The sky was crystal clear and blue as a postcard. There was no wind. The morning sun was bright on my face, none of that dishwater Manhattan winter blech. All of a sudden I couldn't wait to get to the mat. Problem: both mats were dirty. There are days when that would stop me, even though a rental mat is only two bucks. Not today. On the way to class, though, I began to dread the twenty five push-ups Sherman throws in at the end. I could already feel myself fall out of Warrior Three. My ankles throbbed at the thought of the Utthita Hasta Padangusthasana series. I was about as out of the moment as one can get.

So I gave myself an assignment. Rather than dedicate my practice to steadiness of mind and effort, I decided to dedicate it to mula bandha -- the root lock. If you practice, you know how frequently you hear "use your bandhas." Often, while in a particularly pretzel-like pose, the teacher will tell someone -- or everyone -- to use their bandhas, but I can't locate mine. The twist in the middle disconnects my upper and lower body. Not good. The point is to get into your body, not disassemble it like the Black Dahlia.

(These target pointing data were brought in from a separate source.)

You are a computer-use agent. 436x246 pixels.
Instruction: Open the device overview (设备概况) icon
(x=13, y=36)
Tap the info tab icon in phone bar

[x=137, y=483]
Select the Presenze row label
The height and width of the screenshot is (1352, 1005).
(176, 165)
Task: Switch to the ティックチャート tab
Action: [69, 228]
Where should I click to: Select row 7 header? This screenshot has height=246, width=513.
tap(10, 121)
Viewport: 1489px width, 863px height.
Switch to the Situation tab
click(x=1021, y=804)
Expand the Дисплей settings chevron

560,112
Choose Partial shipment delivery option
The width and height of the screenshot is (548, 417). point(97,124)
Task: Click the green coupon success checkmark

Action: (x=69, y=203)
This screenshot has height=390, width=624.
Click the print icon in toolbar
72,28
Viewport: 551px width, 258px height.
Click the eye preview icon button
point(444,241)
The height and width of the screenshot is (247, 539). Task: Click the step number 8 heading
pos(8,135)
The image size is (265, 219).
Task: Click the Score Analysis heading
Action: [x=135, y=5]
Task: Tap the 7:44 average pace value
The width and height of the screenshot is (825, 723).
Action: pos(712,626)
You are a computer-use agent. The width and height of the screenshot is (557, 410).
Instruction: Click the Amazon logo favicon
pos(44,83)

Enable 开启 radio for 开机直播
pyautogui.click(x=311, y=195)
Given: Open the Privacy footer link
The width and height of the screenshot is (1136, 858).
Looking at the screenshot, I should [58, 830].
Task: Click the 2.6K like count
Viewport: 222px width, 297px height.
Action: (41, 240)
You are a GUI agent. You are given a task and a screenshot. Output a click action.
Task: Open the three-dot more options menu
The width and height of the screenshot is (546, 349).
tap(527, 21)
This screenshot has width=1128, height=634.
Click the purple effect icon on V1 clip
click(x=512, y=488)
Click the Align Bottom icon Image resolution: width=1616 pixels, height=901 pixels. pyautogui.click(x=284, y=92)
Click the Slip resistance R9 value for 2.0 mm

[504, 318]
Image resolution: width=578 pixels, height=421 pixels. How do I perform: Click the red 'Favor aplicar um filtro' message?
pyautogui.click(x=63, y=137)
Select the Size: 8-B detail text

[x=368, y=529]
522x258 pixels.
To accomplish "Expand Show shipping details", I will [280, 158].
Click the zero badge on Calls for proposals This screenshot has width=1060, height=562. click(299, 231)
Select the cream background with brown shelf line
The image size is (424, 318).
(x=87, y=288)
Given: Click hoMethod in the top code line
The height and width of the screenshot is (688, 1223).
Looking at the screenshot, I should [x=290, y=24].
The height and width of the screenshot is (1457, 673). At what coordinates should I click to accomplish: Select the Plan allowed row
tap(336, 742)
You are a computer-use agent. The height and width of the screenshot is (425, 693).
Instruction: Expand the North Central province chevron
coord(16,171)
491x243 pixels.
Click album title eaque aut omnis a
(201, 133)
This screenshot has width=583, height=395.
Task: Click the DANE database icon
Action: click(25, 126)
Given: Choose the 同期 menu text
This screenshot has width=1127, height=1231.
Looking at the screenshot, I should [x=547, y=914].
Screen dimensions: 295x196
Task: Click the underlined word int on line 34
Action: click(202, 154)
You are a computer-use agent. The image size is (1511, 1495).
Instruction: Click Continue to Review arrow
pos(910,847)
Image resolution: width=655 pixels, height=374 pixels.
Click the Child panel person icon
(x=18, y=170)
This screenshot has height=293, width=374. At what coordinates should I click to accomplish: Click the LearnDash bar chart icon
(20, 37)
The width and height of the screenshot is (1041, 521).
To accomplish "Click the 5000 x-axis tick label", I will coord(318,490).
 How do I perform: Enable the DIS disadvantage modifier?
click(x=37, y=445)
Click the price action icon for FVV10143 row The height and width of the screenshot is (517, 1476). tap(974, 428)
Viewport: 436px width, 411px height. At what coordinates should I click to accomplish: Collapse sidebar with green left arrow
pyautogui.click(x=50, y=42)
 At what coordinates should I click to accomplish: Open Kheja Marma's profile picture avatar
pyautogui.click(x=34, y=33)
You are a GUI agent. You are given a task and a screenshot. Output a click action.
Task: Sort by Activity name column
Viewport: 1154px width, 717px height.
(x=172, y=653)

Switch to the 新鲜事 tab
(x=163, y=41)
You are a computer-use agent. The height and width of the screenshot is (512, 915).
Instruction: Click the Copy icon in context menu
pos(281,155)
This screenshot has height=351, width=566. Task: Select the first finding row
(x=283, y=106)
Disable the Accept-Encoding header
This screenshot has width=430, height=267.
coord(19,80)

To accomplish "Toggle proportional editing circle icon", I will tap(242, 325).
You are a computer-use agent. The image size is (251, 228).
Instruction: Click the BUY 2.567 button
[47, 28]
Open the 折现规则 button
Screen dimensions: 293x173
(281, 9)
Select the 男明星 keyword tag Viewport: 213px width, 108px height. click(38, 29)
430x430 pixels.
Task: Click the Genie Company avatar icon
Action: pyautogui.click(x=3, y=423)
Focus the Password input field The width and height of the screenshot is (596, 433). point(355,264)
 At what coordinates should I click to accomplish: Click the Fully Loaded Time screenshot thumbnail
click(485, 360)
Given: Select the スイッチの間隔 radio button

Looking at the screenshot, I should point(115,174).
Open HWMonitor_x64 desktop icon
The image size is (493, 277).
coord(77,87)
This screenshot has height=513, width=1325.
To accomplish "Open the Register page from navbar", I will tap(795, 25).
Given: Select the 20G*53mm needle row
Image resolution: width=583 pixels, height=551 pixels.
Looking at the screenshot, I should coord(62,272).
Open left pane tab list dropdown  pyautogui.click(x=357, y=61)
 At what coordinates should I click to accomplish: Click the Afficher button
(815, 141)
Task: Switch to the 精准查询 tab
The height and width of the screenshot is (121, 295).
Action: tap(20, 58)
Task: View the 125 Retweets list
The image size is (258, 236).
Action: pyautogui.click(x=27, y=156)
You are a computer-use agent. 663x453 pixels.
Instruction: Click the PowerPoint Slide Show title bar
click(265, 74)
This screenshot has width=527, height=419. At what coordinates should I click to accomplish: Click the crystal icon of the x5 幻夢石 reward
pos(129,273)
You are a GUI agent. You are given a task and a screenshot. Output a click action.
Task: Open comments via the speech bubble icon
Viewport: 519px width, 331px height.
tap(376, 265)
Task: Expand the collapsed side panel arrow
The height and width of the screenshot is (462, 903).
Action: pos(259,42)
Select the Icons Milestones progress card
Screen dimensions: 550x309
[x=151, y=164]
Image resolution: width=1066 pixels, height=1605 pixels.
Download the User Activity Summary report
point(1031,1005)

I decided to see what would happen if I concentrated on nothing but mula bandha in every pose. Forget breath, feet, shoulders, tailbone... just me and mula bandha for ninety minutes. It was awesome. That belly fat I move aside with my hands in order to deepen a twist: mula bandha moved it for me! This altered my breathing. I suspect I've been doing too much belly breathing before today, because the breath was totally different -- much more focused. In a forward bend, my thighs pulled up all by themselves as if attached to mula bandha with strings. I even felt a difference while upside down in my tripod headstand -- which, in my case, is more like an upside down frog stuck with a pin to a dissection board. My knees were a few inches higher off the floor in up dog. I could see my navel in down dog. (I thought this was impossible due to the topography.) Who knew?

Is this what I was supposed to figure out when dance teachers told me to "pull up"? I tried, but it was never enough. I worked from the outside in, muscling my fat, superconscious and super-self-conscious. This was another thing entirely, a brand new experience.

On the walk home, I noticed I was thudding heavily on the sidewalk. I activated mula bandha, and it was as if I'd dropped thirty pounds. Rather than smacking into the ground -- each step an end in itself -- I used the resistance of the street to propel me forward. It was a little bit floaty -- in my case, indetectable to the human eye, but I've seen astangis who levitate for an extended moment before landing in chaturanga. I always thought they were using fishing line and pulleys. Perhaps not. I wonder whether yogis like that think about their bandhas, or do they eventually become second nature?

Mula bandha made me feel like my body was pulled into itself -- to the midline -- where there was an empty -- but very alive -- space. I think that's prana.

Simple, but it took me thirty years to get here.